SPUDD

From: Daniel J. Klein (djklein_at_u.washington.edu)
Date: Mon Nov 17 2003 - 10:41:40 PST

  • Next message: Lucas Kreger-Stickles: "SPUDD Review"

    Title: SPUDD: Stochastic Planning using Decision Diagrams
    Authors: Jesse Hoey, Robert St-Aubin, Alan Hu, and Craig Boutilier

    Summary:

    The authors present a MDP value iteration algorithm derived from
    structured policy iteration (SPI) that uses algebraic decision diagrams
    (ADDs) to represent value functions/policies.

    Two Most Important Ideas:

    The main focus of the paper is on the ADD representation of MDPs. ADDs
    are a generalization of ordered binary decision diagrams (BDD) that
    allow real valued functions to be evaluated from a tree-like structure.
    ADDs take advantage of naturally occurring repetition to create a more
    compact isomorphic representation. This smaller representation allows
    for fewer MDP expected value computations and therefore increased
    processing speed.

    A second main idea presented in the paper is optimization of the ADD
    representation.
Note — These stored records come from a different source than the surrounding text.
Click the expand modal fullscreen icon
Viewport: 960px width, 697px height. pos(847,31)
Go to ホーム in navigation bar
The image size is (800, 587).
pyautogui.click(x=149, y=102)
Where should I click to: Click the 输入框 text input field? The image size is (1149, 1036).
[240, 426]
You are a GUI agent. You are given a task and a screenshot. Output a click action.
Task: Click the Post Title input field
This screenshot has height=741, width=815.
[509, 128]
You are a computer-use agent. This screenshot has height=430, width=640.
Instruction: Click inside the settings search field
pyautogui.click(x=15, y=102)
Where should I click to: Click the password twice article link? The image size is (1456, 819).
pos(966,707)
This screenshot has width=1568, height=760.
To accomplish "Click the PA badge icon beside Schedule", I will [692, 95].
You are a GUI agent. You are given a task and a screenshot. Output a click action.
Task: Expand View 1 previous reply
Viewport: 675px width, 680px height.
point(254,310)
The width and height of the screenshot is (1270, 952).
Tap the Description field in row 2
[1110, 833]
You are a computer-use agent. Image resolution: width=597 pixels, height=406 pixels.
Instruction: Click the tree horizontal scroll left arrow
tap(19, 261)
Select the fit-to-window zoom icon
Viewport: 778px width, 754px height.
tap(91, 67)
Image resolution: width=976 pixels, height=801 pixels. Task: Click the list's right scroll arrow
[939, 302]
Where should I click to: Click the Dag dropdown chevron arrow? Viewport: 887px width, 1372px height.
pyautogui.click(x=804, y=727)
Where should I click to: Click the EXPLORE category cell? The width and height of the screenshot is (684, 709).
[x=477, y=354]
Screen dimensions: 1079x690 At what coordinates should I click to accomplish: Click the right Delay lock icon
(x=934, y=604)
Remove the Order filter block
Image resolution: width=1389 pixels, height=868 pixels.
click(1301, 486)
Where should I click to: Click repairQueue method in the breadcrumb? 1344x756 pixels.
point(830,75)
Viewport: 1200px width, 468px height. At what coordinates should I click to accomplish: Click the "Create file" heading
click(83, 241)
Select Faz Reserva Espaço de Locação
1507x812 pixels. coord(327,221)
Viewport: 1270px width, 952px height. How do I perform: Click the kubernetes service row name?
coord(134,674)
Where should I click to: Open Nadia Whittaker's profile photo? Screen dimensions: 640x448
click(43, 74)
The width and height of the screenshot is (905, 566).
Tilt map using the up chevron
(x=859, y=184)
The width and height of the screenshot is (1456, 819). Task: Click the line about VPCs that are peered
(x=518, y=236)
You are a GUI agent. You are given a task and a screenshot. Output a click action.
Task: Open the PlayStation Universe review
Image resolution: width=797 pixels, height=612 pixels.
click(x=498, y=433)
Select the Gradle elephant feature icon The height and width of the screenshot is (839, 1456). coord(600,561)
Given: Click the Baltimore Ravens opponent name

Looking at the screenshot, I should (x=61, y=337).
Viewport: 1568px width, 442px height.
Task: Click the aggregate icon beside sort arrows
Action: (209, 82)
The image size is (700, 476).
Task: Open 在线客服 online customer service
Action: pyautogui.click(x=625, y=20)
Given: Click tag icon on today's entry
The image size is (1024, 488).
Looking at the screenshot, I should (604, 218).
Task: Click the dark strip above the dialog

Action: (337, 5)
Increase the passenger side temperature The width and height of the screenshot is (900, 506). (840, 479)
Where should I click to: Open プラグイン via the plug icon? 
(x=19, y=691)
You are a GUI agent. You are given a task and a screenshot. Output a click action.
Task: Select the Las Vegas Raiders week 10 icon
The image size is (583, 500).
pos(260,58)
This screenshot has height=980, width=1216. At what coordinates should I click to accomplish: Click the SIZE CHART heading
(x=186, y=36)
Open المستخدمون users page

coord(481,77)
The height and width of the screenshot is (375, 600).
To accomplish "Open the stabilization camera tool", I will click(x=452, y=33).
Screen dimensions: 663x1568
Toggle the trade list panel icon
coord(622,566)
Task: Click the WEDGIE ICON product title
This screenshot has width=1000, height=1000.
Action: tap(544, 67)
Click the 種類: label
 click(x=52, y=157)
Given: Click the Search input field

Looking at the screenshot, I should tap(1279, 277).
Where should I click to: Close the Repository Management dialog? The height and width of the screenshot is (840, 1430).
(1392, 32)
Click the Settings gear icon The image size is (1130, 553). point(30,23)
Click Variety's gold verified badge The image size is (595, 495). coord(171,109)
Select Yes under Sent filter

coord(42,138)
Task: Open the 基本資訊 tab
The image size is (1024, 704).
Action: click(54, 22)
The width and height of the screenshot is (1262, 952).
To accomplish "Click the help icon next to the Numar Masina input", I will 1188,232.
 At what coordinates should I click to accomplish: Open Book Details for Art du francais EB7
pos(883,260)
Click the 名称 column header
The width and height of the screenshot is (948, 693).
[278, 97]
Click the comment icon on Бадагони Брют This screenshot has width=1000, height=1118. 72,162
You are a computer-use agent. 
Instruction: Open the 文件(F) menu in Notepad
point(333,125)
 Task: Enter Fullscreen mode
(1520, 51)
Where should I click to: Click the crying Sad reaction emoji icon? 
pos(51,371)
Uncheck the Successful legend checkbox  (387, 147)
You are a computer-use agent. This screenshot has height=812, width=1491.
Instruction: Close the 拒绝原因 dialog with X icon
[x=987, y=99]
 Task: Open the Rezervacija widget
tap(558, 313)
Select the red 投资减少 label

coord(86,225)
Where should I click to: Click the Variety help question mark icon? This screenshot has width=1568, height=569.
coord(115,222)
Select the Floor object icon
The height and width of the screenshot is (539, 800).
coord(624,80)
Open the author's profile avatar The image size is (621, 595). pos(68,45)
The authors directly say that the basic SPUDD algorithm
    "suffers from certain practical difficulties" that can be resolved by
    optimization. Although more questions than answers are presented in the
    paper about optimization, the authors still have a good point in that
    there are possible methods that could be used to optimize the use of
    ADDs for MDP value iteration. Two optimization techniques presented are
    dynamic variable ordering and pre-computation of the joint probability
    distribution. The authors go further by presenting a "tuning knob" that
    allows for adjustment between space and time constraints.

    Largest Flaws:

    Hmm...where to begin.
    1. The example used to illustrate the ADD representation (the bolt
    thing) is used throughout the paper, but not described until the
    conclusion. Without first reading the paper they referenced, I had no
    clue what PL, ADR, BO, etc represented. This clouded my understanding
    of the ADD representation of MDPs.

    2. Why is the ADD representation based on and only compared to SPI when
    the authors clearly state in the conclusion that dynamic programming
    algorithms, such as modified policy iteration, are generally considered
    to converge more quickly than value iteration in practice.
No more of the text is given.